In Sandbox play, you have all the time in the world to explore this new content. There's enough here to keep you occupied for ages, and yet the lack of urgency strangely robs the experience of any real meaning. The creative zombie slaughter never gets old, but somehow it seems more fun to do these things when you're supposed to be doing something important, like rescuing a helpless young woman or stopping a casino heist.

One of the key quirks of Dead Rising is the fact that the game routinely tempted to go off the beaten track, even though this can be disastrous. It's simply less fun to mess about when there's nothing at stake; it's like bunking off school when you're already on half term. Sort of.

It's the Story mode, then, that persists as the main attraction. Thanks to the fact that you can power level and gather cash in Sandbox mode and then re-import the data back into Story, it's all but impossible to screw up your progress with a "bad" save; veterans of the first Dead Rising will remember that this wasn't always the case. Capcom has finally seen fit to include a waypoint marker, making it a good deal easier to get about the map, and this time you also get a checkpointing system that comes to the rescue on the rare occasions when you get cocky and forget to manually save.

Purists and longtime fans of the series may turn their noses up at these concessions, but the bottom line is that this is the most accessible Dead Rising yet. That said, this is still a game that stubbornly refuses to explain some of its most important systems, and one that seems hell-bent on spoiling your fun at select moments. To put it another way, you'll still need a Painkiller cocktail (two identical spirits, blended together) and Knife Gloves (Boxing Gloves and a Bowie Knife, fused at a workstation) to have a chance of beating most of the bosses. Even when you're well acquainted with the game's most useful secrets, you may still find yourself struggling against the harder psychopaths.

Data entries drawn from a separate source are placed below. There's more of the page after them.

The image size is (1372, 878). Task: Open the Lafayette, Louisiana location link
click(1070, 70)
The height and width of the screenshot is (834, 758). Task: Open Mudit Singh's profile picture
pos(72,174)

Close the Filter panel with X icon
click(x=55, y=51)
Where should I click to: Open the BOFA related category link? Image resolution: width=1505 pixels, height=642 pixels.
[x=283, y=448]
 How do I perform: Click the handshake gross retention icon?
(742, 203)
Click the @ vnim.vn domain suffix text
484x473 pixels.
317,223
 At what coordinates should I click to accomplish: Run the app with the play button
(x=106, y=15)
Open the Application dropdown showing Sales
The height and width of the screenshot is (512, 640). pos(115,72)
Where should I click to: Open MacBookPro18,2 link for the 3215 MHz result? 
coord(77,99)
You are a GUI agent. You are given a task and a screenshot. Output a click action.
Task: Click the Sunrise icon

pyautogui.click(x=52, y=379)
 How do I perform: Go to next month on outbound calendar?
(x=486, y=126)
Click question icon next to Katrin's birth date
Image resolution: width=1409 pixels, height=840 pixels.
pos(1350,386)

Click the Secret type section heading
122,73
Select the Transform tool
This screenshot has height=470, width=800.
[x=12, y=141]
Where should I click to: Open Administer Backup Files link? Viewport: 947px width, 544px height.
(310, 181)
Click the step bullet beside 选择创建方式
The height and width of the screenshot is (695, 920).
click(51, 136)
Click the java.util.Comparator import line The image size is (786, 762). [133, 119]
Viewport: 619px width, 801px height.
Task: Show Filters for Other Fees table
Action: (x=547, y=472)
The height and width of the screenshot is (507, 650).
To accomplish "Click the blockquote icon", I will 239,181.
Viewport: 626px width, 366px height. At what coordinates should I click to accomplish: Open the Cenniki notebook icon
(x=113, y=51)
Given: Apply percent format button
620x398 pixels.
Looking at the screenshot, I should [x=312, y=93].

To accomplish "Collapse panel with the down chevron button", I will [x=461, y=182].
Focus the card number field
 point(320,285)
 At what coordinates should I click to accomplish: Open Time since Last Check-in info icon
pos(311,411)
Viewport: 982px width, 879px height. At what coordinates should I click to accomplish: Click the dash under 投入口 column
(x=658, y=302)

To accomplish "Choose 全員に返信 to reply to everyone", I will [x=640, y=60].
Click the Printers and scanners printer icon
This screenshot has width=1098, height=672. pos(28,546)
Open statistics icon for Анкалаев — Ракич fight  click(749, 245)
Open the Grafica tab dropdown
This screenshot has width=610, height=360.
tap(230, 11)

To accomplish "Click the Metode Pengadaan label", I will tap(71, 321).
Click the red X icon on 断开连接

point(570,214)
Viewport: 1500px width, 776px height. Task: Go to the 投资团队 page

It's also worth stating that while it's brilliant to have Frank in the leading role - older and wrinklier, but still utterly badass despite his bad back - the plot doesn't really make an awful lot of sense with him as the hero. That's not a huge problem, since narrative isn't really one of the game's strong suits in the first place, but it's certainly another reason why a newcomer might plump for the vanilla version of Dead Rising 2, rather than this re-cut edition. Off the Record can be pre-ordered for about £20 at the time of writing, but last year's game can be found for a tenner if you shop around.

Besides, you'll probably get more out of Off the Record's knowing humour if you've already played through Chuck Greene's story. The story is largely the same, but it's surprisingly entertaining to watch how Frank reacts to things differently. He's sardonic, fairly seedy, and he has a receding hairline - in short, he's a far cry from your standard video game hero. If you know Dead Rising 2 inside out, you'll also be pleased by the few occasions where Off the Record remixes the plot, as there are one or two surprises waiting amid the repurposed material.

But does all this enough justify another £20 if you already own last year's effort? No, probably not. That's the chief problem with Dead Rising 2: Off the Record: it's perfectly enjoyable, but it's hard to know who it's for. Newcomers can get by with the original, and old hands have played most of it before. If you're a massive fan of the series - and of Frank West in particular - it's still worth picking this up, but even at twenty notes, there's little to make this an urgent purchase.